[Task goal] If a record holds a picture, omit that picture and copy everything else exactly.

Given data section start

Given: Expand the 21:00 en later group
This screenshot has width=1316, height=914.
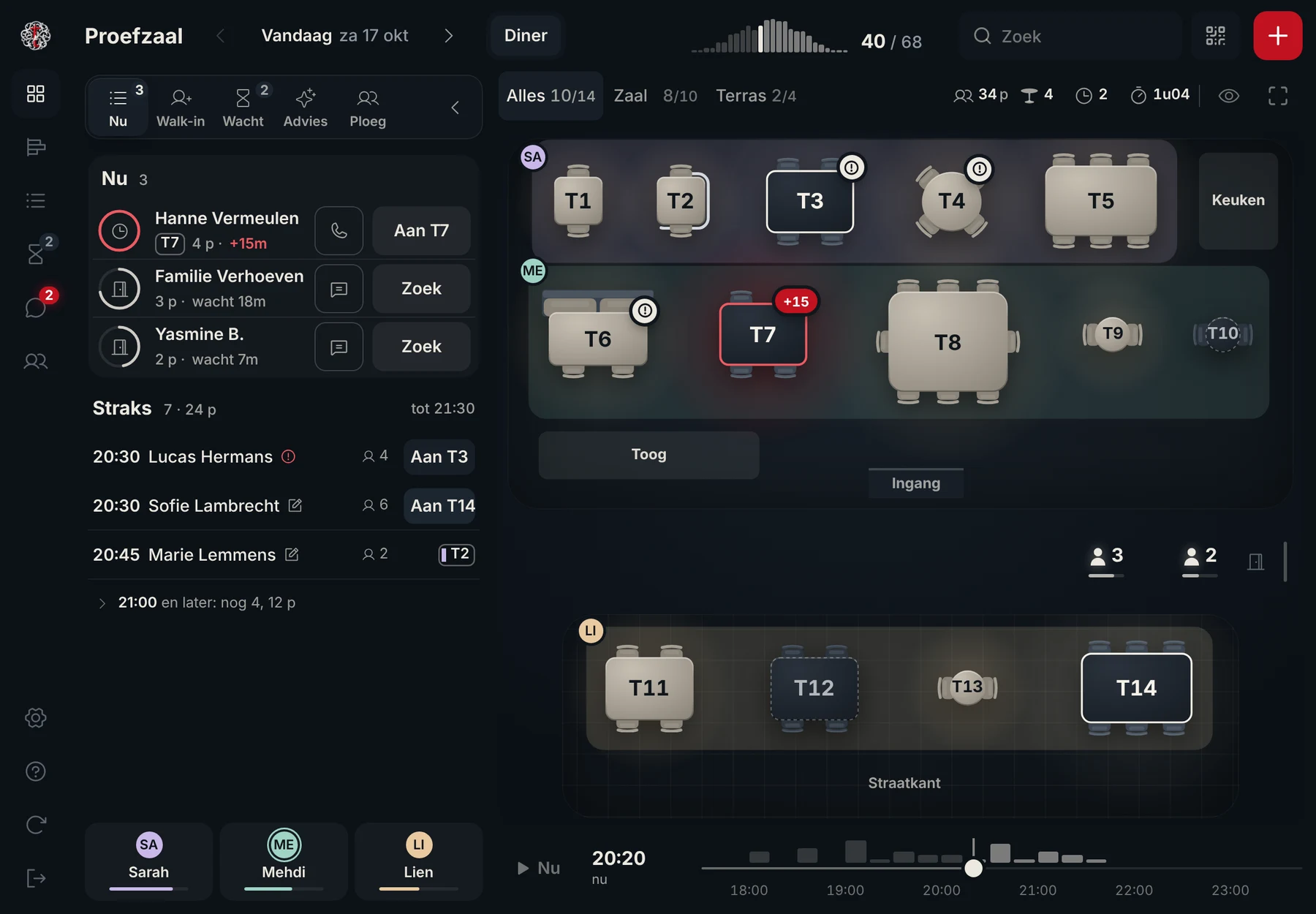Looking at the screenshot, I should [x=197, y=603].
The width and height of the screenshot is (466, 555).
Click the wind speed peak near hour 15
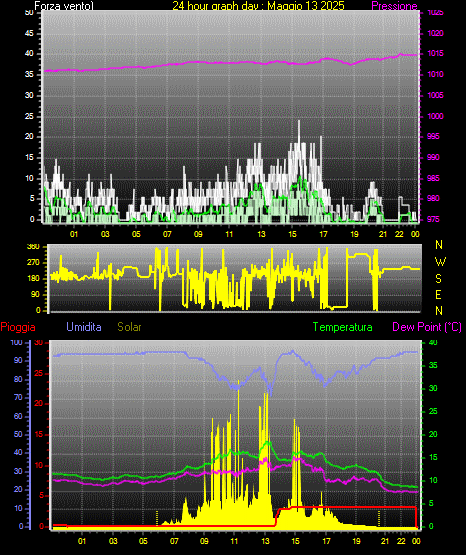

Given data section end

[Response to this task]
Given: Expand the 21:00 en later group
This screenshot has width=1316, height=914.
Looking at the screenshot, I should [x=197, y=603].
The width and height of the screenshot is (466, 555).
Click the wind speed peak near hour 15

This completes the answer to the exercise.